Something people often don't get is how columnar databases and row-based databases are different and why they are the way they are. It comes down to a fundamental fact about data storage on computers.
We as humans are used to working with data in two dimensional grids (tables, spreadsheets, even paper and pencil financial ledgers). But computers can't store data in two dimensions. Computers store data in 1-dimensional arrays. So in order to store that table, each data point has to be stored one after the other in a long list.
There are two ways to do this.
1 - Row-based: You go through a row adding each data point after the next for the entire row, then you move on to the next row.
2 - Columnar: You go through a column adding each data point in the column after the next for the entire column, then you move on to the next column.
Thus, if you are using a database for transactions you'll want row-based.
Imagine here a customer logging into your SAAS platform to change their login details. It's useful to have all of that customer's information close together and easier to access and manipulate since that is the data they will be interacting with.
Likewise, if you are using a database for analytics you'll want to use columnar.
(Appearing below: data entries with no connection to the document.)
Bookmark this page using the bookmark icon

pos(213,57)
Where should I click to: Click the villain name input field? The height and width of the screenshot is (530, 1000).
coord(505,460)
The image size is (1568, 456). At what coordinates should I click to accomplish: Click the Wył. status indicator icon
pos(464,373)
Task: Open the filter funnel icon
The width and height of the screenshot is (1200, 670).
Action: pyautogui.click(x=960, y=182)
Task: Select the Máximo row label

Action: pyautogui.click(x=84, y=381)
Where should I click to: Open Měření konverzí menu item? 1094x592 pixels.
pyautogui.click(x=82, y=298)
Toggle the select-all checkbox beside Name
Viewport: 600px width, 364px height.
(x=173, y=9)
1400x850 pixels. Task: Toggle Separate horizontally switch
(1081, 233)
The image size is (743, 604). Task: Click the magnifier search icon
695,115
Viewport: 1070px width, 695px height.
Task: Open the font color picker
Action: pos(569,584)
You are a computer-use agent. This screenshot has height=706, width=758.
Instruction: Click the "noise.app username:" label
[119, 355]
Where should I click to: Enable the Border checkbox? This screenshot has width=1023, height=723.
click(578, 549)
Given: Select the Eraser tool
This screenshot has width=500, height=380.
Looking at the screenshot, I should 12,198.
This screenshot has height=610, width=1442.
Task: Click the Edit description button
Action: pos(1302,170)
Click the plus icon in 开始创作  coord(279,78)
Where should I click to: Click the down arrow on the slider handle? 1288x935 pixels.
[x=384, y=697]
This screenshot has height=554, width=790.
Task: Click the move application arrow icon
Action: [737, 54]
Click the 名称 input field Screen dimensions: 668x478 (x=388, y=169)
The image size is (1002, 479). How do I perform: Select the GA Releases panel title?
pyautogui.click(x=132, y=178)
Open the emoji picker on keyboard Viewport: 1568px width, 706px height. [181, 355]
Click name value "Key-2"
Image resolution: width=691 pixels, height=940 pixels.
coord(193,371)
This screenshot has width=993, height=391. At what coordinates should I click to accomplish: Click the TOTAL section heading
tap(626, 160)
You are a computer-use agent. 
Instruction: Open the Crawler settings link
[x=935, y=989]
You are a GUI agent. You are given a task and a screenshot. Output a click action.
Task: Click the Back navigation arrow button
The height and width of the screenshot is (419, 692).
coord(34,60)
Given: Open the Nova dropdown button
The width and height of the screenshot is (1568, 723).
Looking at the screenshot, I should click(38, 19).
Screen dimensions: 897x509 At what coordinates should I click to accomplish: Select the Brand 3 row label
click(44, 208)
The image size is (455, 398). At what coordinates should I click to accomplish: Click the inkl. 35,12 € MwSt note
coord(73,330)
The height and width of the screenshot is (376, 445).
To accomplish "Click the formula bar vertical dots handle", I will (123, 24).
Imagine it's that same data of customers using your SAAS platform but now you are trying to extract insights from that data. It wouldn't be very useful to pull up a full row of data for a single customer, but it would be extremely useful to pull up the entire column of data on how often customers login to the platform.
This is just a silly made up example, but hopefully you get the idea: the data should be stored based on how you are most-likely to need to access it.
I'm simplifying a bit, but I hope this helps form some intuition about what's happening behind the scenes.